E forse questo è proprio quello che Gesù voleva cercare di far comprendere al dottore della Legge, il quale non si avvicina a Gesù con il desiderio di arricchire la propria vita spirituale, già così intensa, bensì “per metterlo alla prova”, cioè per sfidare Dio: vediamo chi dei due la sa più lunga riguardo alla vita eterna.

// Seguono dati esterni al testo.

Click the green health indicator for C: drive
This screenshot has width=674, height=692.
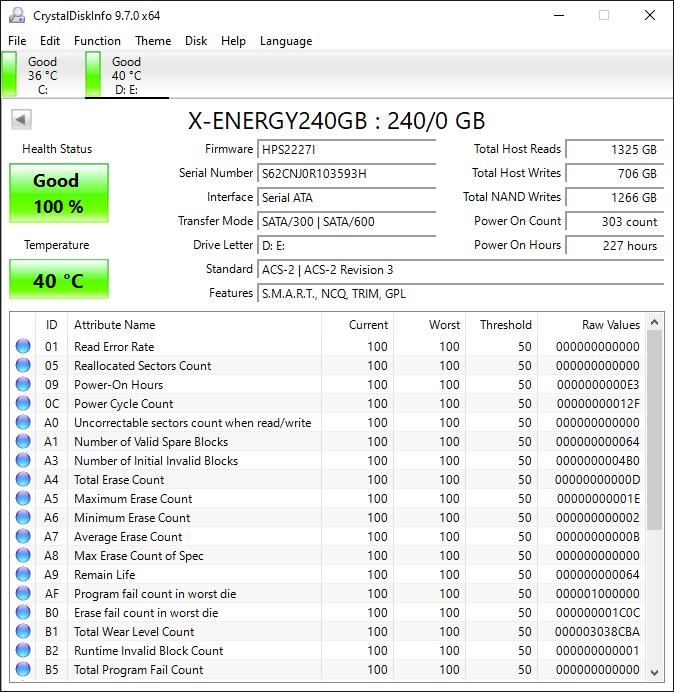(x=10, y=75)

È per “giustificarsi”, per “salvarsi da solo” che incalza Gesù e gli chiede di essere più chiaro riguardo al prossimo. Ma Gesù non si fa intimidire: lo rimanda alla Legge, quello strumento di cui lo scriba era Maestro in Israele e che, a detta sua, poteva dargli la salvezza, la giustificazione, senza bisogno di chiedere a Dio di salvarlo. E infatti, i comandamenti sono chiari: amore a Dio e amore al prossimo, inscindibili. Qui sta la salvezza.

Lc 10,25-37

In quel tempo, un dottore della Legge si alzò per mettere alla prova Gesù e chiese: «Maestro, che cosa devo fare per ereditare la vita eterna?». Gesù gli disse: «Che cosa sta scritto nella Legge? Come leggi?». Costui rispose: «Amerai il Signore tuo Dio con tutto il tuo cuore, con tutta la tua anima, con tutta la tua forza e con tutta la tua mente, e il tuo prossimo come te stesso». Gli disse: «Hai risposto bene; fa’ questo e vivrai». Ma quello, volendo giustificarsi, disse a Gesù: «E chi è mio prossimo?». Gesù riprese: «Un uomo scendeva da Gerusalemme a Gèrico e cadde nelle mani dei briganti, che gli portarono via tutto, lo percossero a sangue e se ne andarono, lasciandolo mezzo morto. Per caso, un sacerdote scendeva per quella medesima strada e, quando lo vide, passò oltre. Anche un levìta, giunto in quel luogo, vide e passò oltre. Invece un Samaritano, che era in viaggio, passandogli accanto, vide e ne ebbe compassione. Gli si fece vicino, gli fasciò le ferite, versandovi olio e vino; poi lo caricò sulla sua cavalcatura, lo portò in un albergo e si prese cura di lui. Il giorno seguente, tirò fuori due denari e li diede all’albergatore, dicendo: “Abbi cura di lui; ciò che spenderai in più, te lo pagherò al mio ritorno”. Chi di questi tre ti sembra sia stato prossimo di colui che è caduto nelle mani dei briganti?». Quello rispose: «Chi ha avuto compassione di lui». Gesù gli disse: «Va’ e anche tu fa’ così».